• _PROBLEM SET_:
1. Please copy word for word the part of the text about video games, crime, and Vioxx starting at "Researchers investigating the" and ending at "annoying people’s faces.".
2. Write the next part of the text about video games, crime, and Vioxx, picking up after its last sentence.

Researchers investigating the link between violent video games and violent personality usually find some sort of vague weak positive results. But I wasn’t aware that a closely related study – investigating the link between violent video game sales numbers and crime rate numbers – find a significant decrease in crime when video game sales go up. Although this is an epidemiological study which “controls for confounders”, which I don’t trust further than I can throw, it gains some credibility in that it reminds me of the very similar result that pornography has been found to decrease rape, possibly by providing an outlet for the relevant impulses. It seems at least plausible that violent video games might work the same way, and it’s a fun theory to shove in certain annoying people’s faces.
Speaking of which, Iceland tries to ban Internet porn. Iceland is coming dangerously close to losing their position on my “Not actually too dumb, for a country” list. [EDIT: Appears to be exaggerated.]
Remember that claim that “Jewish genius” was mysteriously disappearing but that Ivy League schools were still discriminating in favor of Jews against Asians? It now seems this was just bad statistics, which Andrew Gelman has proceeded to debunk.
A lot of people use the example of Vioxx (a very useful painkiller later found to increase the risk of heart attacks) ever getting approved by the FDA as proof that the medical system sucks. I am not sure of my opinion on that, but think that Vioxx (literally the only drug that could help certain people in constant pain) then getting totally demonized in overreaction until eventually it was forced off the market (as opposed to just getting a “warning: slightly increased risk of heart attacks” label) is proof that the medical system sucks. Possibly relevant to the controversy is that a much more commonly used painkiller, diclofenac, is now found to be just as likely to give you a heart attack as Vioxx. And yet no one has stopped using diclofenac, even though there are a bunch of perfectly good alternatives which wasn’t the case with Vioxx at all.

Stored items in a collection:
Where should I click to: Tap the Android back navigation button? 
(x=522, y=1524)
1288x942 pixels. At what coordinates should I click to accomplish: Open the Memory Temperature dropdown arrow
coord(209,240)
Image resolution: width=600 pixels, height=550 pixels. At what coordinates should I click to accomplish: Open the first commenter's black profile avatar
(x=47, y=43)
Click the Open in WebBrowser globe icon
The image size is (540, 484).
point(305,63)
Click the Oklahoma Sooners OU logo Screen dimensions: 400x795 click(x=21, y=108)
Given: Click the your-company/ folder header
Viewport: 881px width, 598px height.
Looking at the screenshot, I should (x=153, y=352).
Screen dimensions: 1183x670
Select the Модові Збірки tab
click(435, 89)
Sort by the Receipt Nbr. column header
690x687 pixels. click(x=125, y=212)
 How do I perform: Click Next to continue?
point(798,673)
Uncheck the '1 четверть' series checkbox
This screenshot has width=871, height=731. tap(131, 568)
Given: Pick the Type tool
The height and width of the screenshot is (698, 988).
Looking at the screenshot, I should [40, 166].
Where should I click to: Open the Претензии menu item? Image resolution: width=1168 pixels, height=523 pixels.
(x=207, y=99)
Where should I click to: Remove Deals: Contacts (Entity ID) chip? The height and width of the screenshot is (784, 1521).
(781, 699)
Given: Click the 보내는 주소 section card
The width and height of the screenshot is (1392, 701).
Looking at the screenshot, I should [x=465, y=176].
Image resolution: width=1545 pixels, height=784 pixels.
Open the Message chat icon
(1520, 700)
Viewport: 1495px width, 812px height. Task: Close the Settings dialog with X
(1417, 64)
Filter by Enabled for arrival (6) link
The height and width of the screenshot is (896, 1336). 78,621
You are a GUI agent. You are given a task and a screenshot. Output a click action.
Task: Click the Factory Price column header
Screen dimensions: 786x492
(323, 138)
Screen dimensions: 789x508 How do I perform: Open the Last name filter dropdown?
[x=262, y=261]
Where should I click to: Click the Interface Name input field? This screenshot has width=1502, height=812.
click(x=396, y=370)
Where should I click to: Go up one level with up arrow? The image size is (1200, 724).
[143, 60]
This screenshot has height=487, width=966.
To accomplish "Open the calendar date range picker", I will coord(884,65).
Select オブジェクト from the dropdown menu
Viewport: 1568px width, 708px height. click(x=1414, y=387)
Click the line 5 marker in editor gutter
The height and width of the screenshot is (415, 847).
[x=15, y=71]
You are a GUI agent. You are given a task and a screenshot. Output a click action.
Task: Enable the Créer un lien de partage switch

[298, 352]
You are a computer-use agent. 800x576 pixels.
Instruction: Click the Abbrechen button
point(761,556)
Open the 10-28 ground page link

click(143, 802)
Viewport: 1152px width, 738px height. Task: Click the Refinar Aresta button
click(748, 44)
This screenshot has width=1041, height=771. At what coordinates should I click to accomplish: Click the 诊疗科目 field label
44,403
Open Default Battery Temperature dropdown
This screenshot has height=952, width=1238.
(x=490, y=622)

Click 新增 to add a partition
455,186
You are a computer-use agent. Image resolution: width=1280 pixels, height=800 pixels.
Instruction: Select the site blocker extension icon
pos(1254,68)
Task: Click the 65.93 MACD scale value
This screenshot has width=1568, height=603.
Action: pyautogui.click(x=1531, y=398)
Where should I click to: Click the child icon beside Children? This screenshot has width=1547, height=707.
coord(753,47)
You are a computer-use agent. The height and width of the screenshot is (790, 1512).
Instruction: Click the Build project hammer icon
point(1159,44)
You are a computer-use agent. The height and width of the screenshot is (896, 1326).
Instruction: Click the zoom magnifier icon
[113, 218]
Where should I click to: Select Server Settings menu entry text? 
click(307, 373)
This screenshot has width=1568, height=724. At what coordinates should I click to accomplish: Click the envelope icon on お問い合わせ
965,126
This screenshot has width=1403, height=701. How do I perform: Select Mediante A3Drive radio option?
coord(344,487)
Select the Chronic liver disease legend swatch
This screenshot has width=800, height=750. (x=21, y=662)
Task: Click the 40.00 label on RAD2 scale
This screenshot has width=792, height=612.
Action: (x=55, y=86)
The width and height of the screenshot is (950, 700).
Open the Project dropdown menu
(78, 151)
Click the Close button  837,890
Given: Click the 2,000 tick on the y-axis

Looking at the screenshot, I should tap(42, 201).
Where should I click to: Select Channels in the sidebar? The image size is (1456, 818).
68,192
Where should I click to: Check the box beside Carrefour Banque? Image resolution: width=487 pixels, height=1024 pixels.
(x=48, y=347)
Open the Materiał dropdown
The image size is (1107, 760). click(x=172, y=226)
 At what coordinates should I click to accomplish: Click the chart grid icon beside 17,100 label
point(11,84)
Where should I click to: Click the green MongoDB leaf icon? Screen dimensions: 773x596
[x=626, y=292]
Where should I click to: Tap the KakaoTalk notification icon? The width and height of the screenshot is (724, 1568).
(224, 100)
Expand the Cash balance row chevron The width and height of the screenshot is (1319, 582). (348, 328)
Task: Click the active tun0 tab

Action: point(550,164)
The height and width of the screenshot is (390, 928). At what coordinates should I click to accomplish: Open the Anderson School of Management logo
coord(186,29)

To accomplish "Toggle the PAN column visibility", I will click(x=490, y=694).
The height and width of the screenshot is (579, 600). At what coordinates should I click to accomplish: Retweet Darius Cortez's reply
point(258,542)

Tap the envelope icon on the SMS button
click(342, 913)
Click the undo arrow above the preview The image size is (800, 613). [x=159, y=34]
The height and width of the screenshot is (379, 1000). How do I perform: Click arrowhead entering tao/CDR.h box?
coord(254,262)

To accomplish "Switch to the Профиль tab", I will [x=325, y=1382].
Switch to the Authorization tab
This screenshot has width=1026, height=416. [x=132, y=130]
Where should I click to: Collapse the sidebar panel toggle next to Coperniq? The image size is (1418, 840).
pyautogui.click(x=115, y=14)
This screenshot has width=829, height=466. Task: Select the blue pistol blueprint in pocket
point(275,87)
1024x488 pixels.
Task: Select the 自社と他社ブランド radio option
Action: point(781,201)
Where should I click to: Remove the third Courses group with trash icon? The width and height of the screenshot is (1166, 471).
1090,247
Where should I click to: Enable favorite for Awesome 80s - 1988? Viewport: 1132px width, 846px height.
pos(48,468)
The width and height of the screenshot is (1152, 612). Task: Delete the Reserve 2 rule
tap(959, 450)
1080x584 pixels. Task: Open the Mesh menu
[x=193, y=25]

• _TASK-BY-TASK ANSWERS_:
1.
Researchers investigating the link between violent video games and violent personality usually find some sort of vague weak positive results. But I wasn’t aware that a closely related study – investigating the link between violent video game sales numbers and crime rate numbers – find a significant decrease in crime when video game sales go up. Although this is an epidemiological study which “controls for confounders”, which I don’t trust further than I can throw, it gains some credibility in that it reminds me of the very similar result that pornography has been found to decrease rape, possibly by providing an outlet for the relevant impulses. It seems at least plausible that violent video games might work the same way, and it’s a fun theory to shove in certain annoying people’s faces.

2.
Dogs seem to have theory of mind – they are more likely to steal food in the dark, when they think a human can’t see them, then in the light when they expect to get caught. Also in animal deception news: cheating monkeys try to hide their infidelity.
Wanna feel slightly more objectified than you did earlier today? Anthropometric and Socioeconomic Matching on the Marriage Market will tell you exactly how much each of your unattractive qualities contributes to the eventual mediocreness of the man or woman you will have to settle for marrying.
Oooh, even more objectification: scientists looking at scans of your brain structure can now determine your political beliefs with 83% accuracy. While having no specific critique of the data, I still find some of these platitudes a bit unsatisfying. “Liberals are more willing than conservatives to accept risk”? Really? What about the risk of starting or intervening in a war? Or the risk of replacing our known-to-be-mediocre government services with private ones that might be either terrible or awesome? Or the risk of something going wrong in your life so that you need the social safety net? Or the risk of catastrophic global warming? Or…or…or..!
Originally saw this .gif titled Burning calcium supplements summons Cthulhu. It did not disappoint. [EDIT: Appears to actually be mercury thiocyanate]
I read Al-Jazeera for the lack of silly meaningless pop news stories, and every so often they surprise me with a silly meaningless pop news story anyway and it is usually awesome. Here is “Gangnam Style”, Gaza-style.
A little while back we discussed whether people strongly identified with their genders, which led to a thread in comments where my mostly male readership debated how they would react to a omnipotent being’s request to turn them into girls. In case you were wondering about Orthodox Judaism’s answer to that question, apparently every morning all male Orthodox Jews say a prayer thanking God for not making them a woman.
In old-timey math, the eighth power of a number was called its zenzizenzizensicus. Come back, old-timey math! We still love you!